Universities are not alone in this fear. Students are also worried about office life and the shift in expectations between academia and the workforce. Fresh graduates shared these concerns about how to work with colleagues, deliver in-person presentations, and build a personal network to the Wall Street Journal. One student even shared his surprise that deadlines in an office were harder to extend than those set for a college assignment.

Colleges are trying to help. Michigan State University asks companies to give explicit guidance on a hire’s first day, including what to wear and where to get lunch, reports the Wall Street Journal. The school also gives students tips on how to handle a networking conversation—including how to look for signs that the other party is starting to get bored and that it’s time to move on. 
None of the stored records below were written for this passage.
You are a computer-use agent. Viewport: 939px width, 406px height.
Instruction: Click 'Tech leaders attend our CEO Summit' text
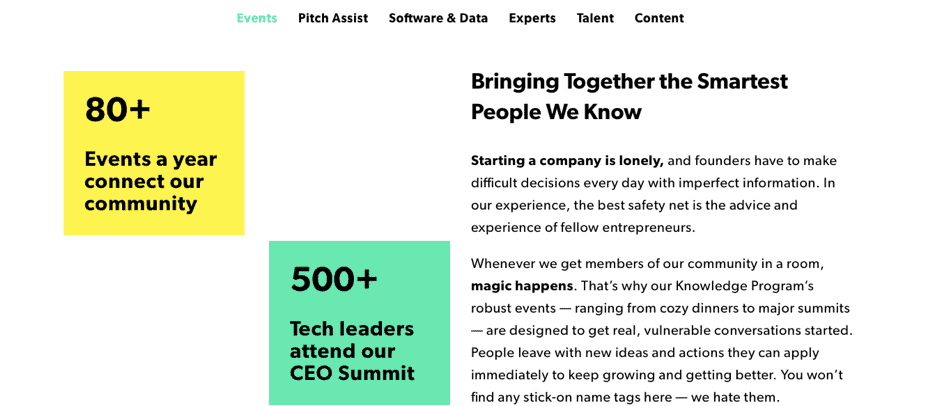click(352, 351)
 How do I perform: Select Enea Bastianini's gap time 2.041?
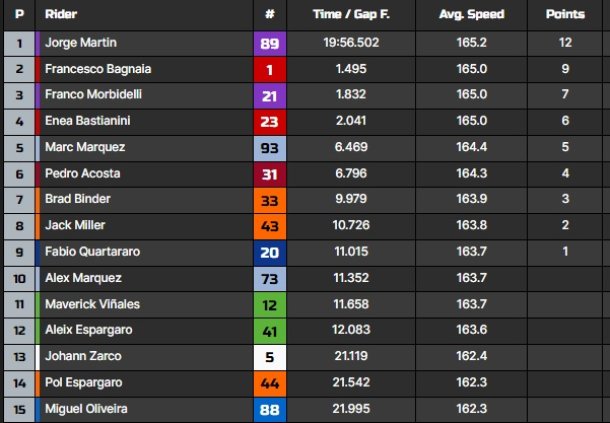[351, 121]
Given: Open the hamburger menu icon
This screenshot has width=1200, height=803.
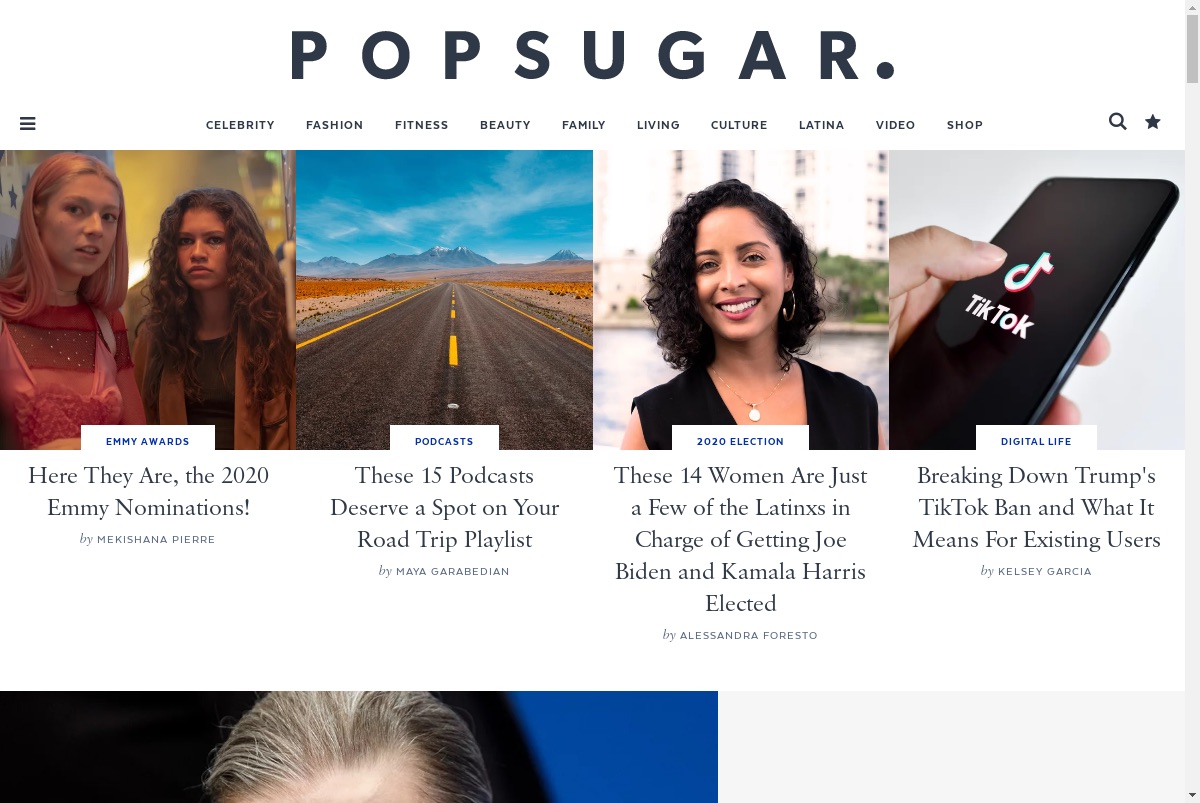Looking at the screenshot, I should click(28, 124).
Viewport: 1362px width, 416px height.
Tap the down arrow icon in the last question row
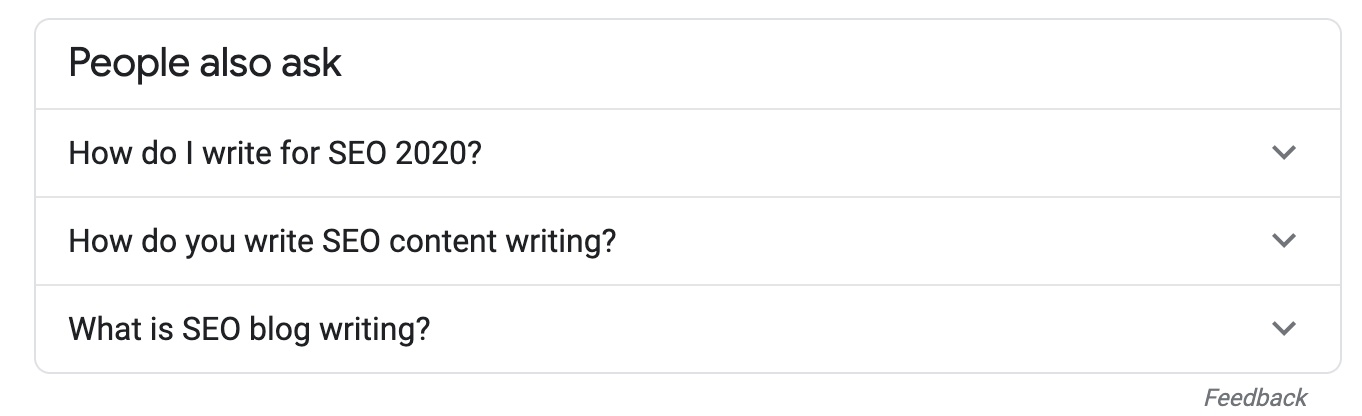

Miami University even put together a dinner with senior leaders in order to learn proper dinner etiquette, one recent graduate from the Ohio-based school told the Wall Street Journal. Among the advice: How quickly to eat, how to politely butter your bread, and how to carry a conversation on neutral topics. 

Extra training

Companies are also giving new graduates extra training to get them up to speed. 

Earlier this year, the U.K. arms of Deloitte and PwC said they would give their hires extra training on presentations and interacting in meetings. 

“There is a greater need for employers to provide training on basic professional and working skills that wasn’t necessary in prior years,” Jackie Henry, Deloitte’s U.K. managing partner for people and purpose, told the Financial Times. “Many [new employees] are used to working in an isolated way, so struggle with teamwork.”

It’s not just Americans and Europeans worried about the return to regular office life. One “smile coach” in Japan told the New York Times that her business was booming after the government relaxed its guidance on wearing face masks earlier this year.

Some CEOs, like Meta’s Mark Zuckerberg and Salesforce’s Marc Benioff, now believe new hires need some in-person office time to get the skills they need. 

“Engineers who either joined Meta in-person and then transferred to remote or remained in-person performed better on average than people who joined remotely,” Zuckerberg wrote in a memo earlier this year. (Meta will mandate three days of office time each week, starting in September.) 

Remote education

It’s not yet clear whether remote education during the pandemic led to worse educational outcomes overall. 

In higher education, online education may work better for large introductory courses, while the lack of face-to-face discussion hurts smaller classes, according to a survey of students at the City College of New York published at the end of 2021. 

The data is less positive for younger students. Pandemic-era students report lower scores in reading and math than their pre-pandemic counterparts, with larger declines for students with longer periods of online classes. Yet even students with only brief periods of remote learning performed worse. 

Still, Gen Z’s experience with remote education might have made them more willing to work in an office than their slightly older colleagues. 

Younger workers generally report a greater preference for in-person work than their millennial counterparts. Almost 90% of Gen Z employees who want to work in an office cite greater productivity, according to an April report from Morning Consult.